- Exercise description -
Filter the lines below, copying only those with the string "agent".

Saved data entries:
══════════════════════════════
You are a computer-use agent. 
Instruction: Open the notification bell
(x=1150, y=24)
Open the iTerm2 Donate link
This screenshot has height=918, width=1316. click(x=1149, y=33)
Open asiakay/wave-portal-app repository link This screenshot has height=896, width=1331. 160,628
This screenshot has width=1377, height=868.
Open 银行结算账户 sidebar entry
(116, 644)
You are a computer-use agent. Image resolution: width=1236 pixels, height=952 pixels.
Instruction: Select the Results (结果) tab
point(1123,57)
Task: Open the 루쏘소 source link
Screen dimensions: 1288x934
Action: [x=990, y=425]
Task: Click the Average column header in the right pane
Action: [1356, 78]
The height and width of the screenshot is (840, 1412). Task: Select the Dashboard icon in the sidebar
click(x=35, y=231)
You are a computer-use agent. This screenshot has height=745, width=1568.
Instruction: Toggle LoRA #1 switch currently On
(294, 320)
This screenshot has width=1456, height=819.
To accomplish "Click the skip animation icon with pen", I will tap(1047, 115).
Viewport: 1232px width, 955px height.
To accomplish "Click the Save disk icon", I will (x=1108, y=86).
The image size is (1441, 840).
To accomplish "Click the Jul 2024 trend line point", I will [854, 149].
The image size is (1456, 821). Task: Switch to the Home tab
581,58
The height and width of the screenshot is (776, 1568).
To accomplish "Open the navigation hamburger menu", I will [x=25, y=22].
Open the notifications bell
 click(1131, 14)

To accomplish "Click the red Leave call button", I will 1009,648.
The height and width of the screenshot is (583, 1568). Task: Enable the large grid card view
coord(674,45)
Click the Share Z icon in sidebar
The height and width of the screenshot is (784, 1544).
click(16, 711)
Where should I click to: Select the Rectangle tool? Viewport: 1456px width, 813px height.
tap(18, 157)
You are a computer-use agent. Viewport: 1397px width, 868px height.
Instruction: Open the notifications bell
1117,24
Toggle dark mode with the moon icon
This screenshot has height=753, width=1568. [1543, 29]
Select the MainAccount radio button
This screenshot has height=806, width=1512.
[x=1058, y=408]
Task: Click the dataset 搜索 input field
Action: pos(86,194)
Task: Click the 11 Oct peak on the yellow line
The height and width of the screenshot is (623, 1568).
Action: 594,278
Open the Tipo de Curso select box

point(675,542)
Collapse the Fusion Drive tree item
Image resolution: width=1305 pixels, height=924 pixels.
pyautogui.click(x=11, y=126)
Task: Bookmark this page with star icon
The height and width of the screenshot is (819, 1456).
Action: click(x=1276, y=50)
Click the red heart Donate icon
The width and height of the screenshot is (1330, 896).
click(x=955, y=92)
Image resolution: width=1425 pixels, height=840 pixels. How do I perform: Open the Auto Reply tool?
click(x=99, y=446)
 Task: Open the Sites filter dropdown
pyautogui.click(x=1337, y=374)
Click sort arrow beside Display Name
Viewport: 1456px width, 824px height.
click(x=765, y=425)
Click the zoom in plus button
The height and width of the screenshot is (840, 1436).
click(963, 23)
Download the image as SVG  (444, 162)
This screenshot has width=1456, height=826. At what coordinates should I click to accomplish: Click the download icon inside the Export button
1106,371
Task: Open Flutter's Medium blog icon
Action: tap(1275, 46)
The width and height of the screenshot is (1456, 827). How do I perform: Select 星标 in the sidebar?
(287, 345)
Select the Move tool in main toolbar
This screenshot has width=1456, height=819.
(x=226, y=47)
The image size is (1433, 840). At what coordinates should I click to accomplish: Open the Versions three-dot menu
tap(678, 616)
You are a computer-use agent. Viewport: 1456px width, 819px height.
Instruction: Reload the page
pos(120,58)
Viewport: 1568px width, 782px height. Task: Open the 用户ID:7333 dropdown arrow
══════════════════════════════
- Answer to the problem -
You are a computer-use agent. 
You are a computer-use agent. Image resolution: width=1236 pixels, height=952 pixels.
You are a computer-use agent. This screenshot has height=745, width=1568.
You are a computer-use agent. Viewport: 1397px width, 868px height.
You are a computer-use agent. Viewport: 1456px width, 819px height.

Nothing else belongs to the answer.